C’è qui il filo di un legame profondo che tiene uniti san Giuseppe e il ministero petrino di papa Francesco, chiamato a custodire il depositum fidei, e che si racchiude dunque proprio in questo verbo: «Custodire». A Giuseppe – spiegava l’allora arcivescovo di Buenos Aires nel 2007 – Dio conferisce «l’enorme responsabilità e il privilegio di essere il padre adottivo di Suo figlio». Giuseppe è «l’uomo che custodisce, l’uomo che fa crescere, l’uomo che porta avanti ogni paternità e ogni mistero, ma non prende nulla per sé», ha detto il 20 marzo 2017 in una delle Messe mattutine a Santa Marta. «Sulla mia scrivania ho un’immagine di san Giuseppe mentre dorme e quando ho un problema o una difficoltà io scrivo un biglietto su un pezzo di carta e lo metto sotto la statua di san Giuseppe affinché lui possa sognarlo.

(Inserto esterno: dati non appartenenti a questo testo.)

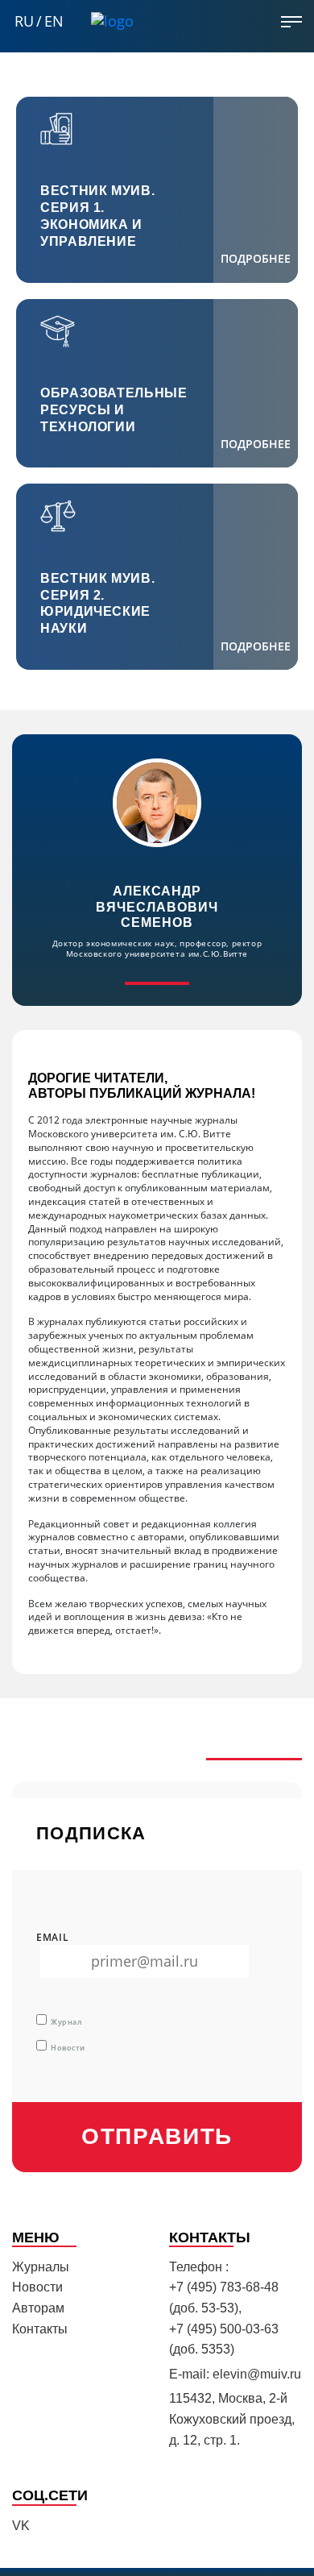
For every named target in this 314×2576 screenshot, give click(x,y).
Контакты (40, 2329)
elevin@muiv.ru (257, 2374)
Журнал (66, 2022)
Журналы (40, 2267)
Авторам (38, 2308)
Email (52, 1937)
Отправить (157, 2136)
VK (21, 2525)
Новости (68, 2048)
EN (54, 21)
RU (24, 21)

Questo gesto significa: prega per questo problema!», disse ancora nel 2015 a Manila nell’incontro con le famiglie, e aggiunse: «Giuseppe è l’uomo che agisce anche quando dorme perché sogna quello che Dio vuole». Fin dall’omelia per la Messa d’inizio del suo ministero petrino Francesco si è soffermato a lungo su questo. «Giuseppe è “custode”, perché sa ascoltare Dio, si lascia guidare dalla sua volontà, e proprio per questo è ancora più sensibile alle persone che gli sono affidate, sa leggere con realismo gli avvenimenti, è attento a ciò che lo circonda, e sa prendere le decisioni più sagge. In lui vediamo come si risponde alla vocazione di Dio, con disponibilità, con prontezza, ma vediamo anche qual è il centro della vocazione cristiana: Cristo! Custodiamo Cristo nella nostra vita, per custodire gli altri, per custodire il creato!». Una strada indicata anche alla responsabilità di ciascuno: «È il custodire l’intero creato, la bellezza del creato, come ci viene detto nel Libro della Genesi e come ci ha mostrato san Francesco d’Assisi».
E già allora disse che quando «si viene meno a questa responsabilità di custodire, quando non ci prendiamo cura del creato e dei fratelli, allora trova spazio la distruzione e il cuore inaridisce. In ogni epoca della storia, purtroppo, ci sono degli “Erode” che tramano disegni di morte, distruggono e deturpano il volto dell’uomo e della donna». E concluse: «Vorrei chiedere, per favore, a tutti coloro che occupano ruoli di responsabilità in ambito economico, politico o sociale, a tutti gli uomini e le donne di buona volontà: siamo “custodi” della creazione, del disegno di Dio iscritto nella natura, custodi dell’altro, dell’ambiente; non lasciamo che segni di distruzione e di morte accompagnino il cammino di questo nostro mondo!». Oggi, più che mai, quelle parole ci sono di sostegno e di conforto nella preghiera a Maria, e con lei al Santo Custode, per la fine della pandemia.